▸ Required tasks:
1. According to the migraine passage, how long must a headache last to support a diagnosis of migraine?
2. Please extend the migraine passage, picking up right after its final sentence.

Symptoms & Diagnosis
A high index of suspicion is required to diagnosis migraine. A person must have a headache that lasts anywhere from 4-72 hours with no other discernible, underlying medical condition explaining the headache. There must be two of the following; Unilateral pain, throbbing pain, aggravation by movement and moderate to severe intensity of pain. May also include one of the following; nausea and vomiting with photophobia or phonophobia.
Of special focus, migraine aura or better known to us as ocular migraine is diagnosed if the patient complains of zigzagging lines or flashing lights across the visual fields with other neurologic symptoms. Patients usually may have headache diary to document the occurrence. Patients may also have to screen in order to rule out other kinds of migraine such as tension headache.
Image 3: An example of the visual field of an ocular migraine sufferer.
The main difference is that migraine aura has the aforementioned features while tension headache does not. Patients with acephalic migraine or a migraine with aura but no headache may have recurrent signs and symptoms. Vertigo or the spinning of the surroundings is heavily associated with migraine and about 1/3 of patients are diagnosed with migraine if they report this symptom.
Once the diagnosis of ocular migraine is confirmed, it is important to assess the extent of the disability caused by the ocular migraine. Educating the patient about his condition goes a long way into understanding the cause and how best to avoid its triggers. Sometimes, we may have to watch out for women on estrogen therapy as this may be life-threatening, anything else, migraine is a benign condition.
Let’s first deal with the non-pharmacologic management of ocular migraines. One good way to reduce the impact of migraine is to adopt a healthy lifestyle. Eating plenty of fruits and vegetables, getting adequate amounts of sleep and getting enough exercise are good behavioral changes that one can do to increase the resistance to the debilitating effects of ocular migraine.
One may also engage in yoga, transcendental meditation or hypnosis. But at the very least, these interventions are just adjuncts to pharmacologic therapy. If these fail, then the need for pharmacologic intervention is indicated.

▸ Data provided:

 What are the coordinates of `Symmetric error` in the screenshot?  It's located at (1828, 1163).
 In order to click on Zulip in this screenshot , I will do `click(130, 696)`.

▸ Task answers:
1. Anywhere from 4-72 hours.

2.
The drugs that can be used to treat migraine are non-steroidal, anti-inflammatory drugs, serotonin agonists and dopamine receptor antagonists. The mainstay of treatment is cautious use of drugs to relieve the migraine. For mild migraines, oral therapy will suffice but for severe ones the use of parenteral or intravenous agents will do better.
Despite the effectiveness of drugs, the therapy has to be customized to the sufferer. Indeed, there no “one-size fits all” therapeutic regimen and that the drugs used have to be balanced to provide rapid and effective relief with minimal side effects.
Some patients may be good candidates for prophylactic therapy to prevent migraine from even occurring. These may be associated with one or more side effects and standard practice requires patients to start with a low-dose regimen until maximum clinical benefit can be achieved.
Drugs included in prophylactic therapy are timolol, valproic acid and topimarate. A word of caution however as these therapies may only be effective in about 50-70% of patients. Taking these drugs may also alter the natural course of migraine, greatly influencing the history to assist in treating the condition.
Ocular migraine is no doubt one enfeebling condition. Steps must be taken by the sufferer to avoid the triggers which cause the ocular migraine. This particular migraine is associated with visual disturbances such zigzag lines and flashing spots.
Although drugs are present to treat acute ocular migraine, patients education and non-pharmacologic treatment will go a long way into helping the patient achieve a migraine-free life.